In view of the experimentally driven genesis of quantum mechanics and its notable empirical successes, it is a great surprise that a straightforward question such as “how long does it take for a quantum particle to strike the detector surface in a double-slit experiment?” could be even more problematic than the question “where, in such an experiment, does the particle strike the detector surface?”. While the second question pertaining to the ubiquitous interference pattern is discussed in every quantum mechanics textbook and is experimentally well-established, the former concerning the arrival (or detection) time of the particle amenable to laboratory time-of-flight (TOF) experiments Kurtsiefer et al. (1997); *wig; *Pfaudetector is a matter of an ongoing debate.

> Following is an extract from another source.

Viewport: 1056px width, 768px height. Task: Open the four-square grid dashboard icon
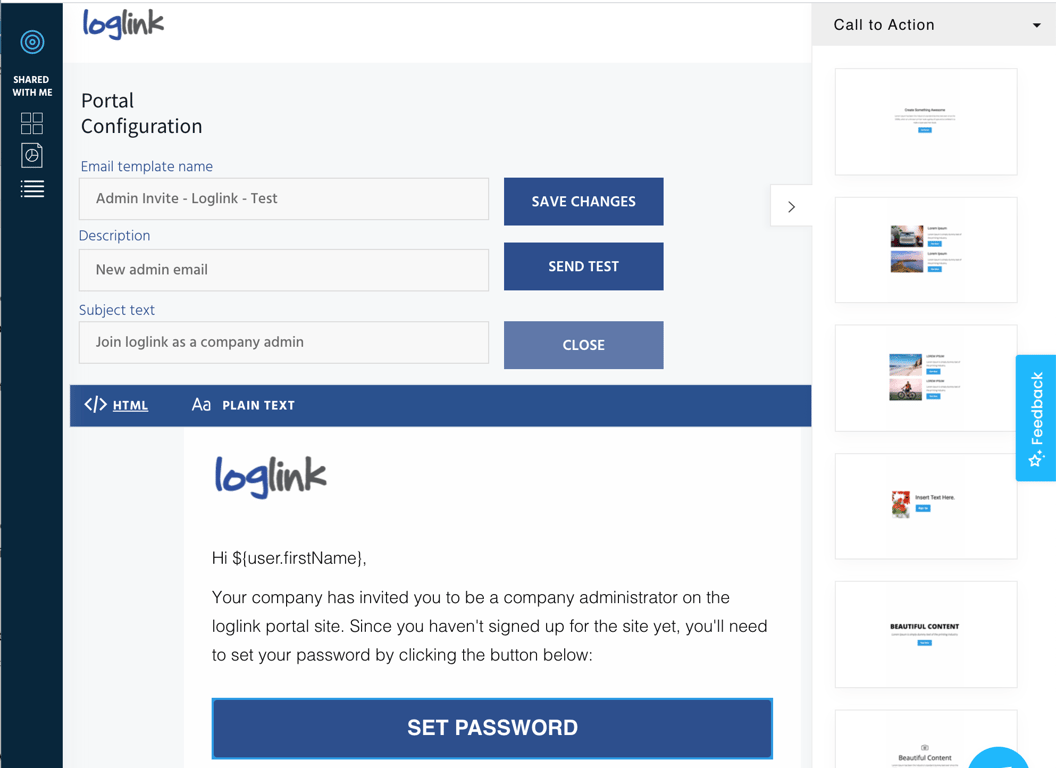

This seems almost paradoxical given that TOF measurements are the quintessence of methods determining, e.g., energies and momenta of particles Ullrich et al. (2003); Kothe et al. (2013); Gliserin et al. (2016); Wolf and Helm (2000), chemical reaction dynamics (as in the Rydberg tagging TOF technique Schnieder et al. (1997); Xie et al. (2020)), or the temperature of single trapped atoms/ions Fuhrmanek et al. (2010); Stopp et al. (2021). However, it is not quantum mechanics that is invoked to interpret the TOF measurements in these cases. Instead, one employs various ansatzes and heuristics based on either Newtonian mechanics or geometric optics, whose capabilities for describing the data are highly questionable (especially in single-particle experiments featuring wave packet coherence).

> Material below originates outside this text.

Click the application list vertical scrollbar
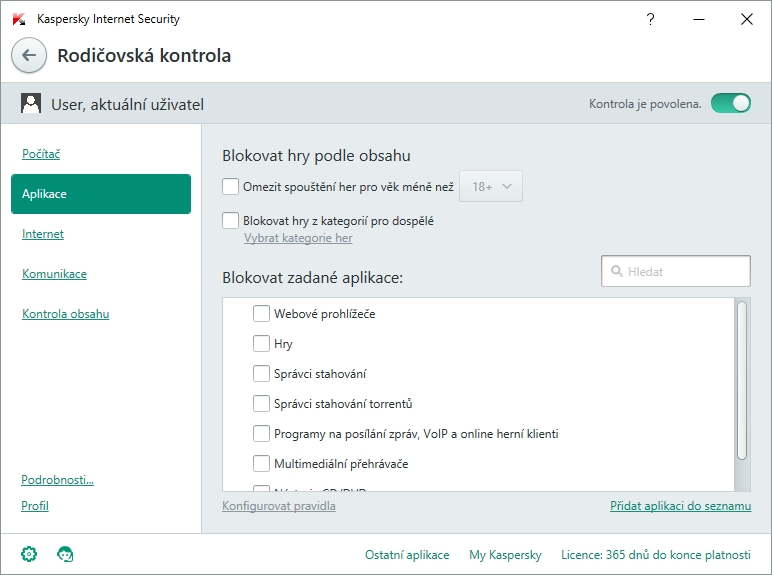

That said, over the past decades, an increasing number of physicists have endeavored to formulate a first-principles description of arrival times within quantum mechanics, resulting in a multitude of disparate theoretical proposals for computing the arrival-time distribution¹¹1$\Pi(\tau)\,d\kern-1.00006pt\tau$ is the probability that a particle prepared in a state $\psi(x,0)$ at time zero is registered on a specified detector between time $\tau$ and $\tau+d\kern-1.00006pt\tau$. $\Pi(\tau)$ of a quantum particle Muga and Leavens (2000); Muga et al. (1998, 2008). However, experiments designed to help choose between competing viewpoints have been slow in coming.

The TOF distributions suggested in the literature can be divided into two broad categories. First, ideal (or intrinsic) arrival-time distributions that are apparatus-independent theoretical predictions, given by some functional of the initial wave function $\psi(x,0)$ and the geometrical surface of the detector (typically a single point on a line in one-dimensional discussions). A notable example is the quantum flux distribution

$$\Pi_{\text{QF}}(\tau)=\frac{\hbar}{m}\,\text{Im}\big{[}\psi^{*}(L,\tau)\,\partial_{x}\psi(L,\tau)\big{]},$$

(1)

applicable for a particle of mass $m$ arriving at the point $x=L$ on a line. Here, $\psi(x,t)$ denotes its wave function at time $t$, a solution of Schrödinger’s equation

$$i\hbar\kern 1.00006pt\frac{\partial\psi(x,t)}{\partial t}=-\,\frac{\hbar^{2}}{2m}\kern 1.00006pt\frac{\partial^{2}\psi(x,t)}{\partial x^{2}}+V(x,t)\kern 1.00006pt\psi(x,t),$$

(2)

with initial condition $\psi(x,0)$. The quantum flux distribution has been arrived at from various theoretical viewpoints, in particular, as the arrival-time distribution in Bohmian mechanics (de Broglie-Bohm or pilot-wave theory) Daumer et al. (1997); *DDGZ96; Leavens (1998a); *Leav98; Grübl and Rheinberger (2002); *Kreidl in the absence of backflow (Das and Nöth, 2021, p. 6). Another well-known example applicable for freely moving particles, $\smash{V(x,t)=0}$, is the Aharonov-Bohm (Egusquiza and Muga, 1999, Sec. 3) and Kijowski Kijowski (1974) arrival-time distribution (Das and Nöth, 2021, Sec. 2), which is typically indistinguishable from $\Pi_{\text{QF}}(\tau)$ in the far-field or scattering regime accessible to present-day experiments.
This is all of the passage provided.